Comment by derbOac

There's some insights there about the base rate of correct responses and pretraining to boost that. Basically searching a suboptimal versus optimal area of the model space at a suboptimal versus optimal rate.

I think the framing of the discussion in general is kind of misleading though, because it kind of avoids the question of "information inefficient about what?"

In RL, the model is becoming more informative about a stimulus-action-feedback space; in SL the model is becoming more informative about a stimulus-feedback space. RL is effectively "built for" searching a larger space.
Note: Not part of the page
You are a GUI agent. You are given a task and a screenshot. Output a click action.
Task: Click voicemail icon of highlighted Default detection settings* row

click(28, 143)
In situations like the essay where you are directly comparing SL and RL, you're kind of saying for RL "the action space is restricted to dictionary X and the feedback space is binary yes or no" and for SL "the feedback space is restricted to dictionary X". So in a certain sense you're equating the RL action space to the SL feedback space.

In that case, maybe searching over suboptimal regions of the RL-action-SL-feedback space is inefficient. But the reason why, I think RL exists is because it generalizes to situations where the feedback and action space is bigger. Maybe you want to differentially associate different responses with different rewards, or sample a response space that is so large that you can't define it a priori. Then SL breaks down?

Maybe this is obvious but I guess I get a little uneasy about talking about information efficiency of RL and SL without a broader framework of equivalence and what information is being represented by the model in both cases. It seems to me RL is a kind of superset of SL in terms of what it is capable of representing, which maybe leads to inefficiencies when it's not being used to its fullest.